Mary was chosen by God to be the mother of the Messiah, who would save Israel and the world from their sins.  Though Jesus was Mary’s son, He also came to be her Savior, and she believed in Him and what He had been sent to earth to do.  Though it was not easy at times for her to watch her Son work and suffer, she knew it was all part of God’s greater plan for humanity.

 

Production Quality (1.5 points)

Though attempts are made in this film to be realistic, they are clearly limited by a low budget.  Video quality is fine, yet there is weird soft lighting throughout that casts an odd effect on everything.  This is mostly in the indoor sets, which have a cheap feel to them, as do the props inside of them.  However, the outdoor scenes are much more professionally constructed and executed.  Camera work is relatively stable throughout and audio quality is acceptable.  There is an attempt to make the soundtrack culturally authentic, even if it is a little loud at times.  Finally, the editing is sometimes good and other times not, especially since there is a lot of content shoved into this movie.  In the end, this is an average production that needed some more funding in order to be adequate.

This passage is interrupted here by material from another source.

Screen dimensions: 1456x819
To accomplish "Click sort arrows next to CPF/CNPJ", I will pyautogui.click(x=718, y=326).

Plot and Storyline Quality (.5 point)

As previously mentioned, this film makes a lot of honest attempts to be realistic and authentic, especially when it comes to staying true to the original historical account.  However, this adherence also comes off as very strict and stiff, which paints the characters as inaccessible and somewhat lofty ‘Bible heroes’ that we can’t relate to today.  While the creators of this film probably mean well, it’s too reminiscent of a Bible play as the story speeds through the Gospel accounts very rapidly in less than sixty minutes.  In the end, while the writers can be applauded for an authentic effort, there is simply too much content crammed into fifty minutes and not enough care given to character development.

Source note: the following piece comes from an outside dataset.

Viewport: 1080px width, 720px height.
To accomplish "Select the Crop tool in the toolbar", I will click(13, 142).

Acting Quality (1.5 points)

The costuming work done here is okay, but it borderlines on Bible play status.  The casting is not culturally authentic, likely due to budget constraints.  This film was made back when Bruce Marchiano posted good performances as Jesus, and he is the standout cast member in this movie.  Other cast members are too dramatic and pronounced in their line delivery.  Though there are some good moments, emotions are not very believable.  In the end, this is an average performance.

Conclusion

Biblical films are difficult feats to accomplish.  The limited budgets of independent films make this even hard to do.  Film makers need to consider whether or not they really need to make another cheap Bible film if they don’t have the resources to make it well.  Though this film is intended to be an evangelistic tool, it’s unclear whether or not this would be that effective due to the low budget.  Perhaps this money should have been saved for a more worthwhile film, or at least saved until enough was available to make this a professional production.

 

Final Rating: 3.5 out of 10 points

 

My Name is Paul [2013] (Movie Review)

Plot Summary

What if the story of the Apostle Paul took place in the near future, when the government cracks down on religious freedom and forces the true Christians underground?  Paul seeks out Christians to bring into custody to further his status among the government, but a profound experience causes him to turn around and change his ways by joined the very people he once tried to stamp out.  Now he is on the run from his former employers and the Christians are wary about trusting him.  Will the Way be able to prevail in the face of grave opposition?

 

Production Quality (2 points)

It is clear that many attempts were made in this film to craft a very professional action-based production, which is something we rarely see in Christian film these days.  Video quality is what it should be and camera work is great, especially in the action scenes.  Audio quality is mostly good and the soundtrack is intriguing.  However, sometimes there are some oddly lit scenes, as if the producers are trying to be too artistic, and the indoor sets sometimes suffer from lack of creativity.  Yet the outdoor locations are very well-constructed.  The editing sometimes leaves something to be desired, as some scenes lag too long while others are cut short.  But in the end, this is a commendable effort and one that will hopefully yield even better fruit in the future.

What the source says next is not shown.